**SOURCE:**
String Concatenation $\texttt{+}$

* Concatenation: appending one string to the end of another string

* Use the $\texttt{+}$ operator to produce a string that is a combination of its operands

* The augmented assignment operator $\texttt{+=}$ can also be used to concatenate strings


In [None]:
# concat ex1
first_name = "Emily"
last_name  = "Yeager"
full_name = first_name + last_name
print(full_name)

In [None]:
# concat ex2
letters = "abc"
letters += "def"
print(letters)

## Strings are immutable!

* Strings are immutable

* Once they are created, they cannot be changed

* Concatenation doesn’t actually change the existing string, but rather <br> creates a new string and assigns the new string to the previously used variable.

* Cannot use an expression of the form $\texttt{string[index] = new_character}$
  * Statement of this type will raise an exception

In [None]:
my_text = "this is a cat."
my_text[0] = "T"

## String Slicing
* **Slice**: span of items taken from a sequence, known as substring

* Slicing format: $\texttt{string[start : end: step]}$

  * Expression will return a string containing a copy of the characters from start up to, but not including, end

  * If start is not specified, $\texttt{0}$ is used for start index

  * If end is not specified, $\texttt{len(string)}$ is used for end index
  
  * If step is not specified, $\texttt{1}$ is used for step value

  * Negative indexes count from the end of string



In [None]:
# Slicing Example
full_name = "Patty Lynn Smith"

middle_name = full_name[6:10]
print(middle_name)

first_name = full_name[:5]
print(first_name)

last_name = full_name[11:]
print(last_name)

In [None]:
full_name = "Patty Lynn Smith"

last_name = full_name[-5:]
print(last_name)

my_string = full_name[:]
print(my_string)

In [None]:
letters = "ABCDEFGHIJKLMNOPQRSTUVWXYZ"

print(letters[0:26:2])

In [None]:
print(letters[::2])

In [None]:
print(letters[::-1])

## Searching with $\texttt{in}$ operator

* Can use the $\texttt{in}$ operator to determine whether one string is contained in  another string
* Syntax: $\texttt{ string1 in string2}$
  * $\texttt{string1}$ and $\texttt{string2}$ can be string literals or variables referencing strings
* Similarly you can use the $\texttt{ not in }$ operator to determine whether <br> one string is not contained in another string


In [None]:
# in example
text = "Four score and seven years ago"

**SHORT TASK A:** Repeat the rows below word for word, starting at the line that contains "Task: Click the Tool Path input field" and ending at the line that contains "Image resolution: width=641". Include both of those lines, and leave out the pictures.

**DATA LISTING:**

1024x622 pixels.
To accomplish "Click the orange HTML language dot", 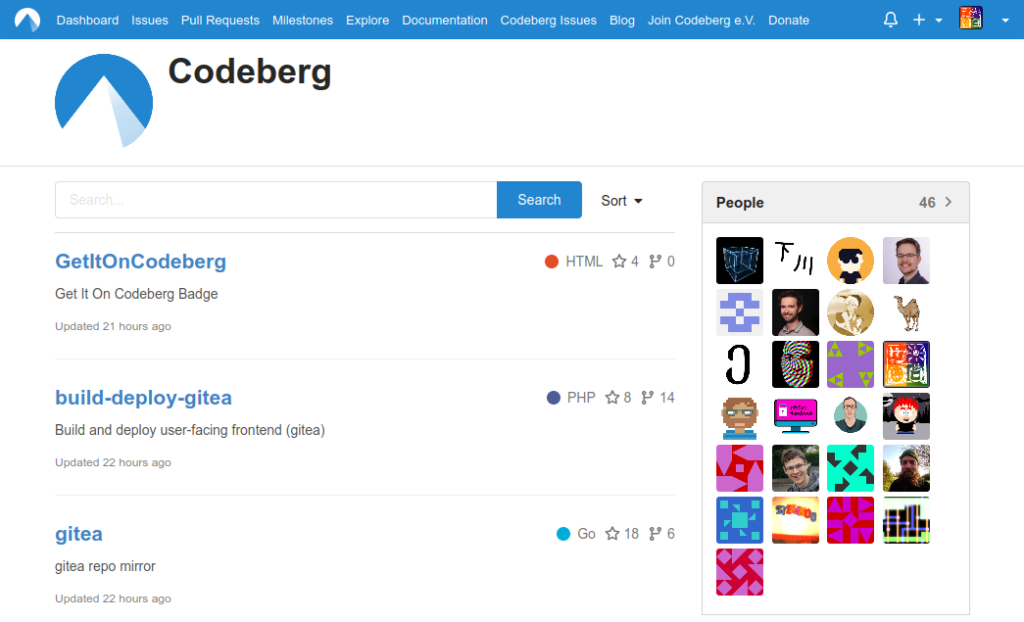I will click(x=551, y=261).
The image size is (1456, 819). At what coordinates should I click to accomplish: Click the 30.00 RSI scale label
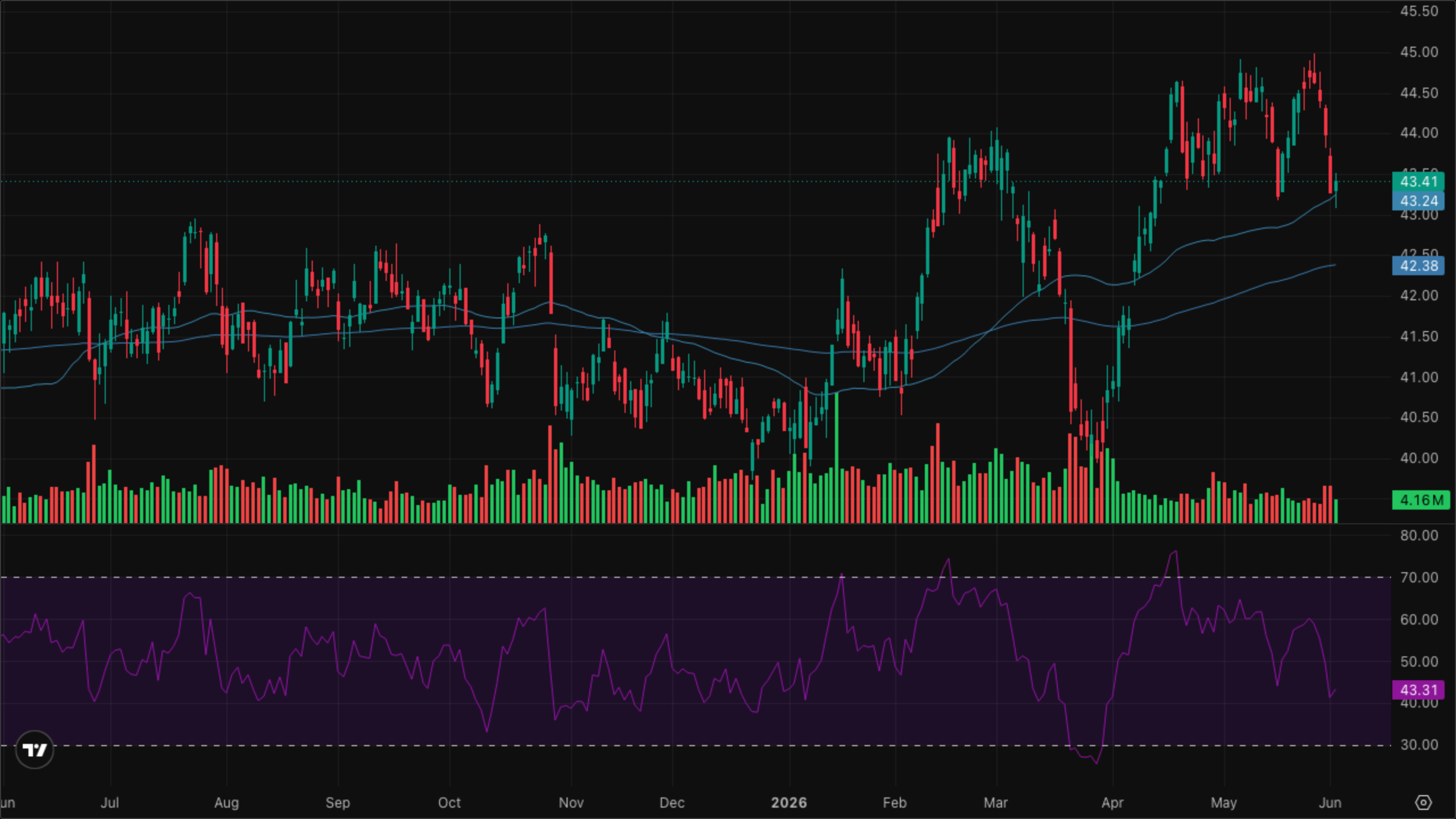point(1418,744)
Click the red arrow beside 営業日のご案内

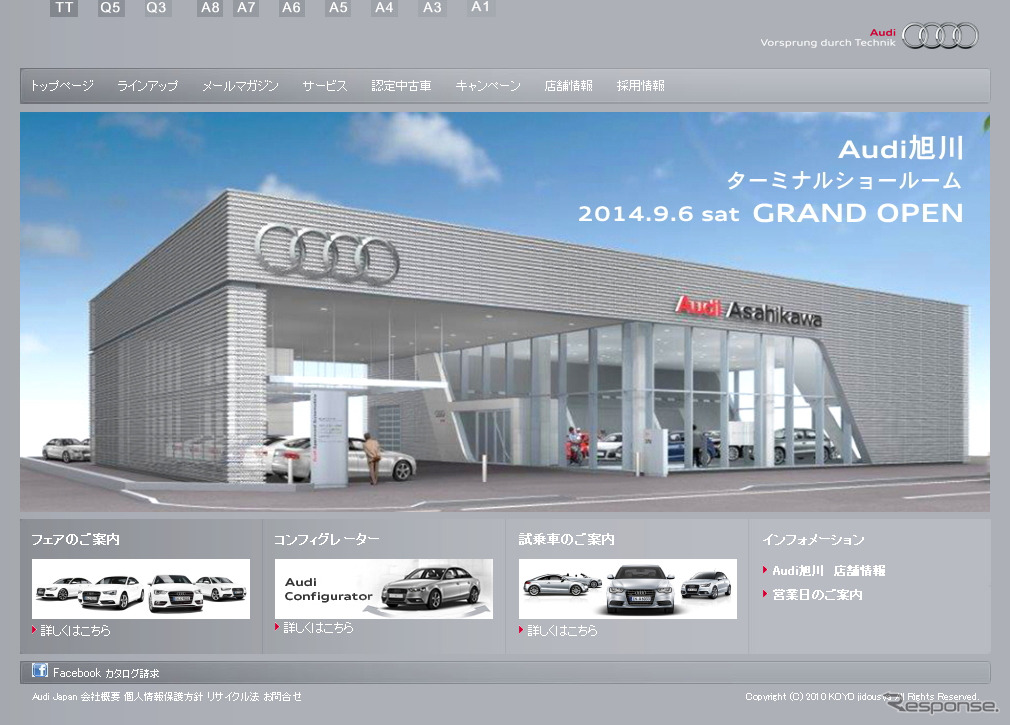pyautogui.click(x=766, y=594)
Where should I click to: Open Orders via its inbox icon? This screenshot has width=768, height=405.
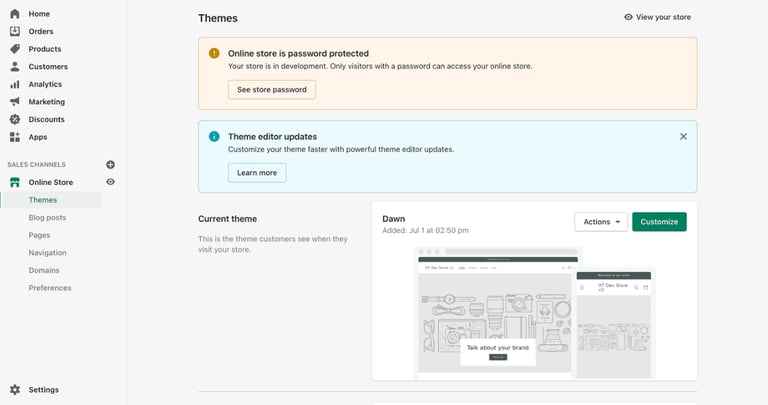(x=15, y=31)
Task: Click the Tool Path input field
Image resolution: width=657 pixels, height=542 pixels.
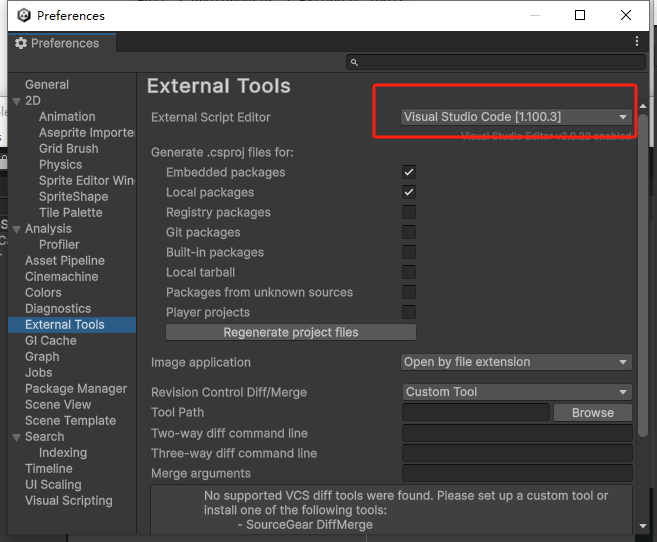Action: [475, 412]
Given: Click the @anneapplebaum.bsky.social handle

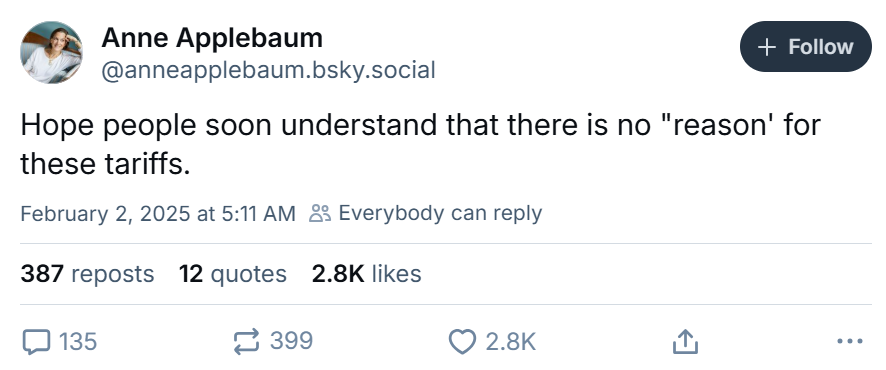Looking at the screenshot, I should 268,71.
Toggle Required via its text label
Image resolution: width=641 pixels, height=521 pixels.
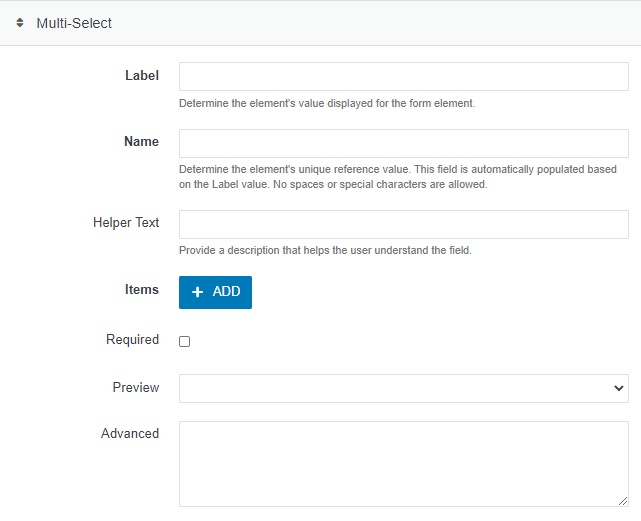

--

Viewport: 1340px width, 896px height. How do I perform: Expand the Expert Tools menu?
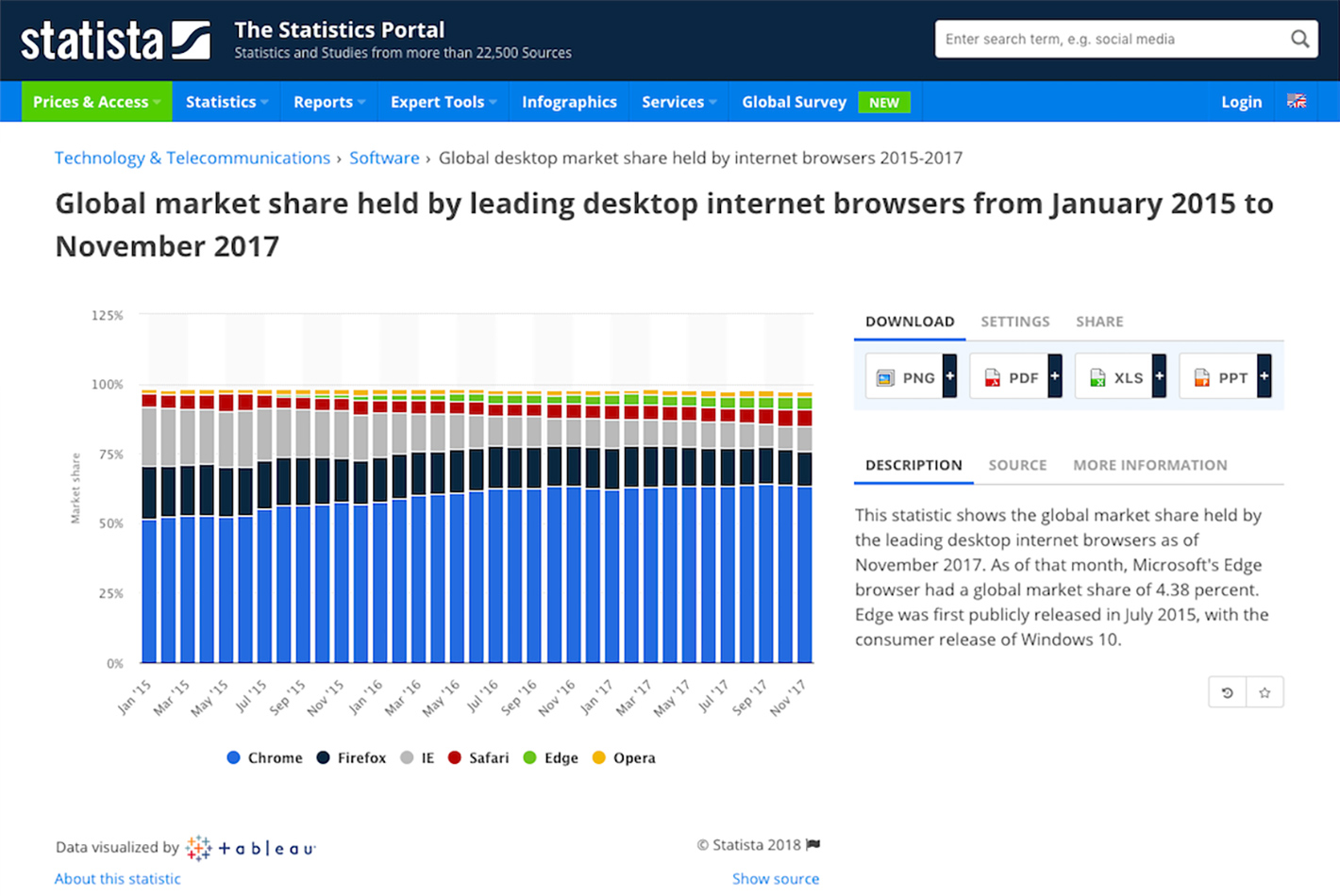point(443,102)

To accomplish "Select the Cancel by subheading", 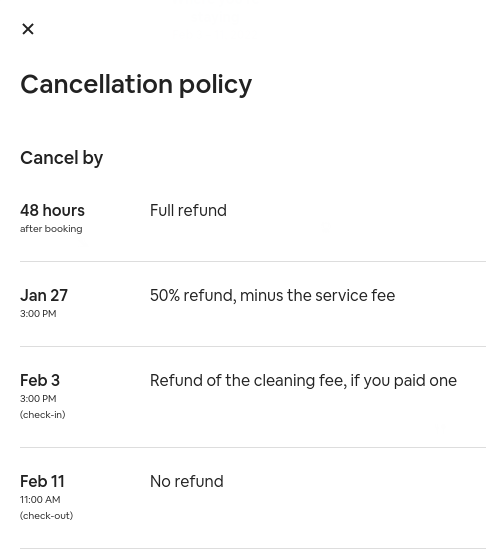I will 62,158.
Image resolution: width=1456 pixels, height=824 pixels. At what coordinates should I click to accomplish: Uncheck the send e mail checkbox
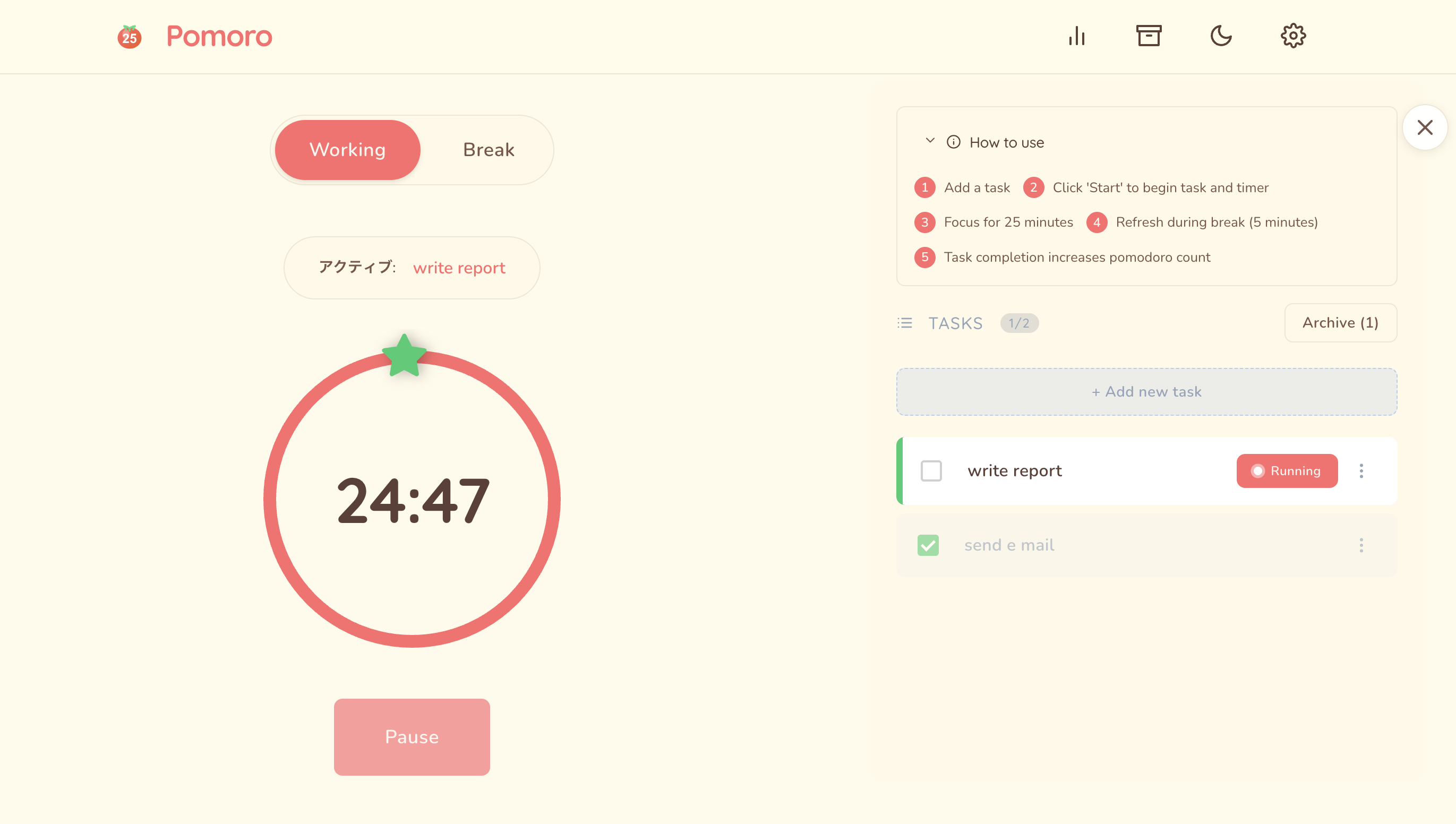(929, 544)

**SHORT TASK B:** Pick up the Python strings lesson from the point where it stops.

**EXERCISE RESPONSE A:**
Task: Click the Tool Path input field
Image resolution: width=657 pixels, height=542 pixels.
Action: [475, 412]
Given: Click the @anneapplebaum.bsky.social handle

Looking at the screenshot, I should 268,71.
Toggle Required via its text label
Image resolution: width=641 pixels, height=521 pixels.

**EXERCISE RESPONSE B:**
print("seven" in text)
print("four" in text)

## The repetition operator
* Repetition operator: makes multiple copies of a string and joins them together
* The $\texttt{*}$ symbol is a repetition operator when applied to a string.
* Syntax: $\texttt{string_to_copy * n}$
* Variable references a new string which contains multiple copies of the original string

In [None]:
# repetition ex1:
my_string = 'w' * 5
print(my_string)
print("Hello" * 5)

In [None]:
# repetition ex2:

def main():
  # print nine rows increasing in length.
  for count in range(1, 10):
    print('Z' * count)

  # print nine rows decreasing in length.
  for count in range(8, 0, -1):
    print('Z' * count)

main()

## String Testing Methods
* Syntax: $\texttt{string.method(arguments)}$
* String methods to test a string for specific characters
  * $\texttt{isalnum()}$  : return $\texttt{True}$  if the string contains **only alphabetic letters or digits**. $\texttt{False}$ otherwise.
  
  * $\texttt{isalpha()}$  : return $\texttt{True}$ if the string contains **only alphabetic letters**. $\texttt{False}$ otherwise.
  
  * $\texttt{isdigit()}$  : return $\texttt{True}$ if the string contains **only digits**. $\texttt{False}$ otherwise.
  
  * $\texttt{islower()}$  : return $\texttt{True}$ if the string contains **only lower cases**. $\texttt{False}$ otherwise.
  
  * $\texttt{isspace()}$  : return $\texttt{True}$ if the string contains **only whitespace characters** (space, $\texttt{\n}$, $\texttt{\t}$). $\texttt{False}$ otherwise.
  
  * $\texttt{isupper()}$  : return $\texttt{True}$ if the string contains **only upper cases**. $\texttt{False}$ otherwise.
  
  * If string is empty (len = 0), return $\texttt{False}$ in all cases.



In [None]:
# String testing method:

def main():
  # Get a string from the user
  user_string = input("Enter a string: ")

  print("This is what I found about the string: ")

  # Test the string
  if user_string.isalnum():
    print("The string is alphanumeric.")
  if user_string.isalpha():
    print("The string contains only alphabetic characters.")
  if user_string.isdigit():
    print("The string contains only digits.")
  if user_string.ispace():
    print("The string contains only whitespace characters.")
  if user_string.islower():
    print("The letters in the string are all lowercases.")
  if user_string.isupper():
    print("The letters in the string are all uppercases.")

main()

In [None]:
dir(str)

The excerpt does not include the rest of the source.